Traditional Investments and Timber

The price of a share of stock, like that of any other financial asset, equals the present value of the expected stream of future cash payments to the owner. The cash payments available to a shareholder are uncertain and subject to the earnings of the firm. This uncertainty contrasts sharply with cash payments to bondholders, the value of which is fixed by contractual obligation. Most of the cash payments to stockholders arise from dividends, which are paid out of earnings, and distributions resulting from the sale or liquidation of assets.

Over time most firms pay rising dividends. Rising dividends occur for two reasons. First, firms rarely pay out all their earnings as dividends, so that the difference, called retained earnings, is available to the firm to invest. This, in turn, often produces greater future earnings and hence higher prospective dividends. Second, the earnings of a firm will rise as the price of its output rises with inflation. Firms may also increase their dividends due to growth in the demand for their products and increased efficiencies of operation. These are the firms, of course, that investment advisers seek out when recommending stocks.

Stocks and Shares

Cash payments to shareholders also result from the sale of some of the assets of the firm, outright liquidation, or a buyout. A firm may sell some of its operations, using the revenues from the sale to provide a lump-sum distribution to stockholders. When a firm sells all its operations and assets, this total liquidation results in a cash distribution after obligations to creditors are satisfied. Finally, if another firm or individual purchases the firm, existing shareholders may be eligible to receive cash payments or securities that can be sold in the open market for cash.

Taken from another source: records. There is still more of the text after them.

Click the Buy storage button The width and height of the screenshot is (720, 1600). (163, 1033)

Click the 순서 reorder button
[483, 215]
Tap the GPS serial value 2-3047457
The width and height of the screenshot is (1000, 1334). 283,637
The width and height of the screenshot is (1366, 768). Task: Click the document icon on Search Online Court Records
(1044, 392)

Some firms do not pay dividends but use their earnings to purchase their stock on the open market. Since this reduces the number of shares outstanding, the remaining shareholders each own a greater percentage interest in the assets of the firm. Therefore, the price of a stock can rise even if the firm does not pay a dividend and never intends to do so. If and when the assets of these firms are sold or liquidated, a cash distribution will be made and shareholders will realize a capital gain.

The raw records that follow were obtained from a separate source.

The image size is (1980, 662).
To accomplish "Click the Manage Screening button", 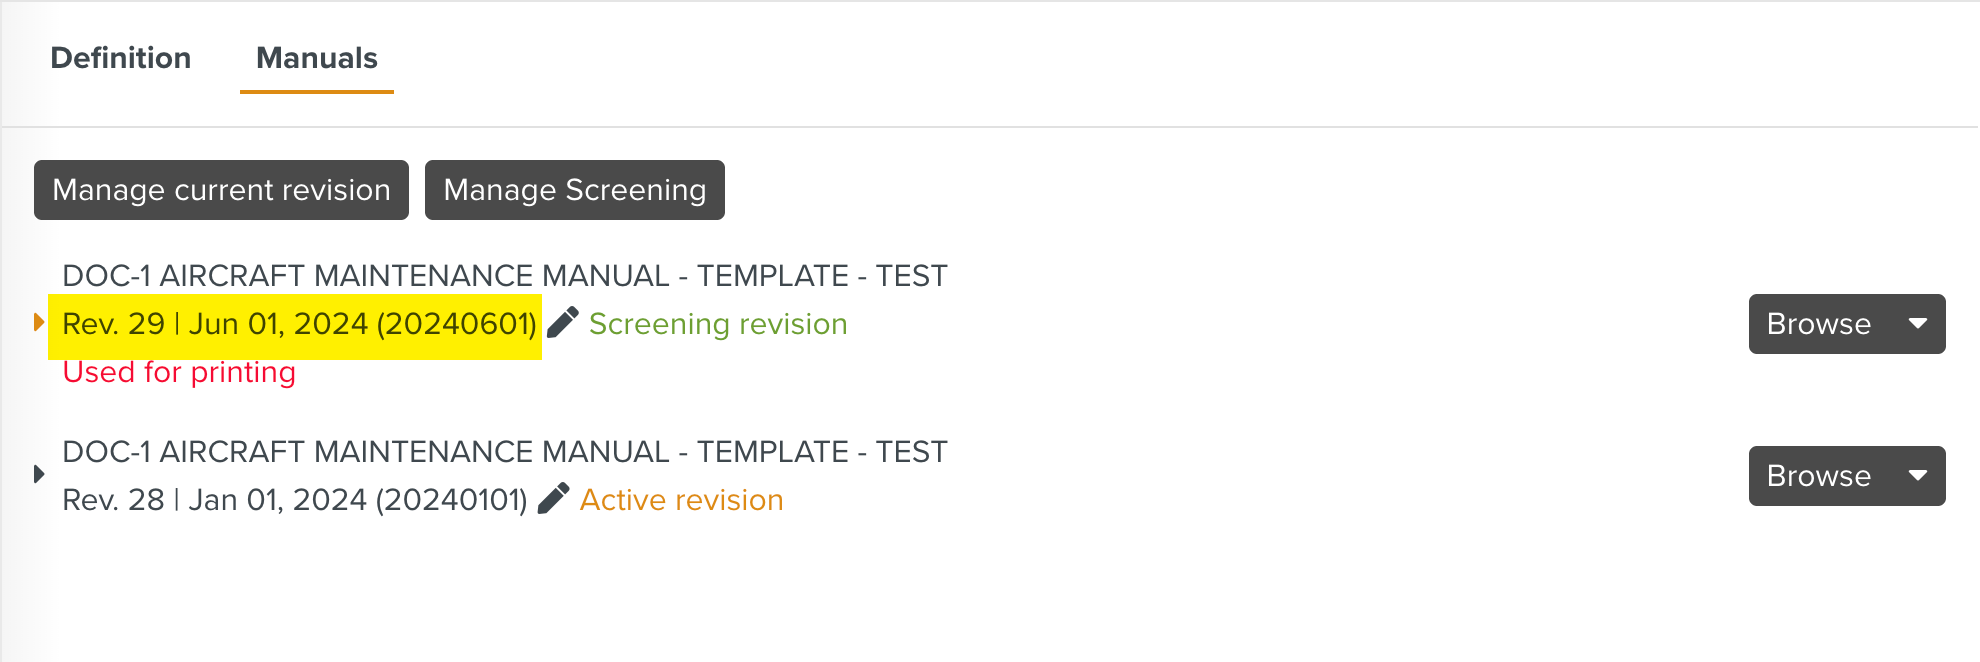I will (574, 190).
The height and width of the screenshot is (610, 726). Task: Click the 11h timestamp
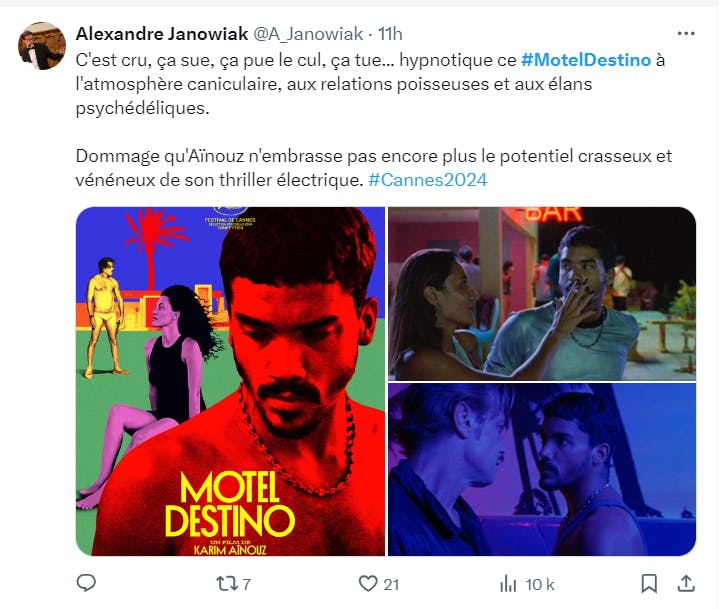[390, 34]
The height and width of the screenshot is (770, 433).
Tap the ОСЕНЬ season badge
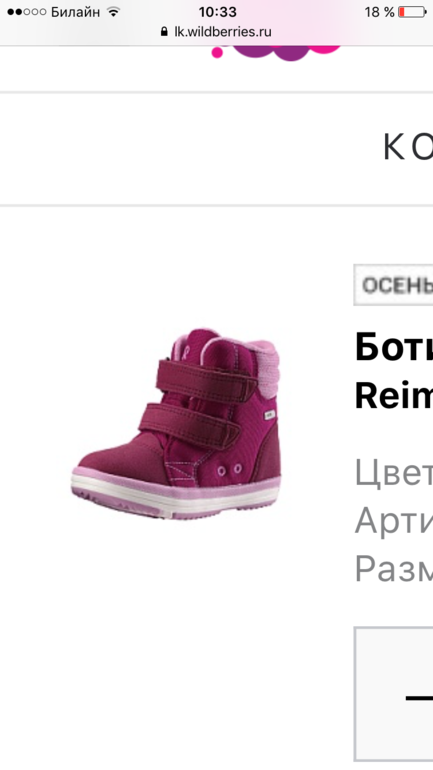[393, 285]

Some firms pursue this policy to enable their shareholders to realize lower taxes, since taxes on capital gains are deferred and often paid at a lower rate. The total return from owning stock arises from two sources: dividends and other cash distributions, and capital gains. A total return index for stocks can be computed by assuming that all cash distributions and capital gains are continually reinvested in the stock.

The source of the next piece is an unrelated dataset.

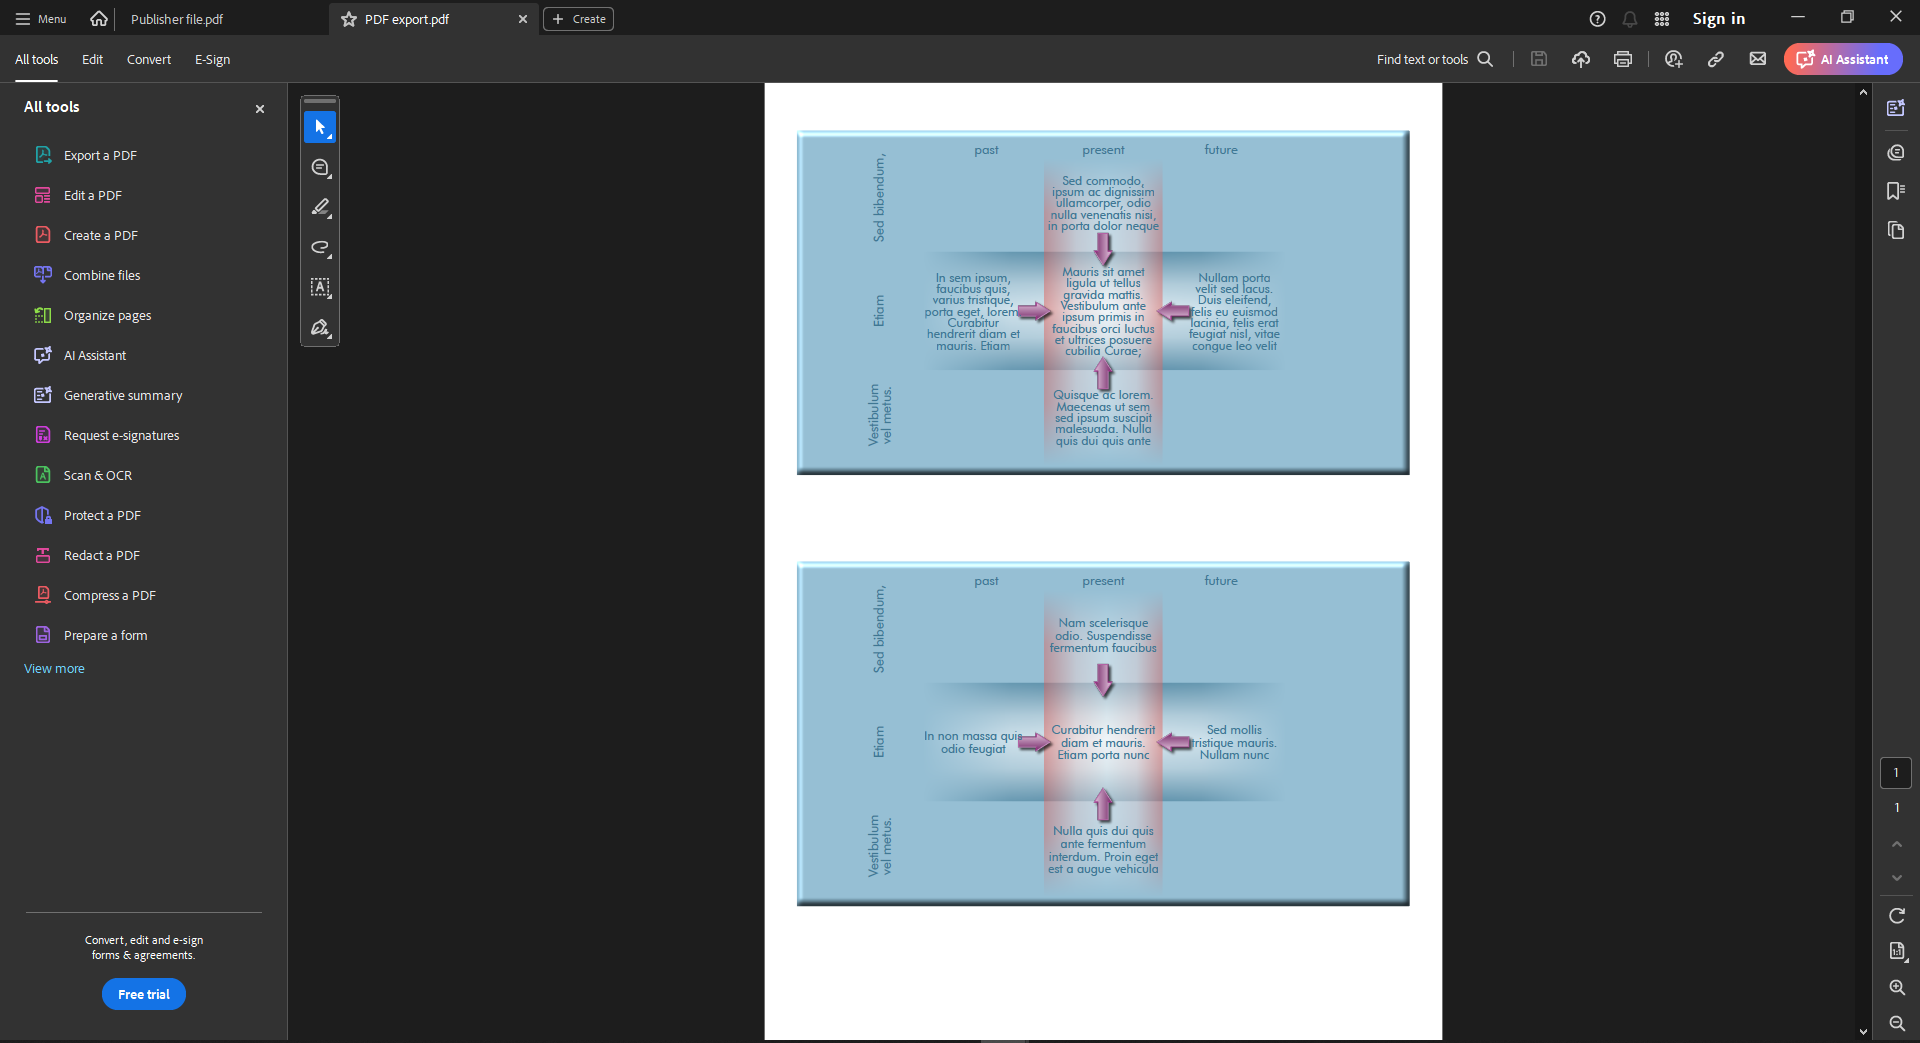Click the highlighter pen tool
This screenshot has width=1920, height=1043.
[320, 208]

This index would be akin to the accumulation of a pension plan that reinvested all dividends and capital gains in the stock (or group of stocks), or to the reinvestment of all distributions back into a mutual fund. When purchased at a P/E10 valuation of 14 (a moderate valuation level), the most likely 10-year return on an investment in S&P; stocks is 6.3 percent. When purchased at a P/E10 valuation of 27 (the valuation level that applied in March 2007, when this article was posted), the most likely 10-year return on an investment in S&P; stocks is 1.1 percent.

Those are greatly differing value propositions. For most investors, there are some valuation levels at which it makes sense to buy more stocks and some valuation levels at which it does not make sense to buy more stocks. Predicting stock returns lets you know whether buying more stocks at the price level being offered to you at a particular time is a good idea or not.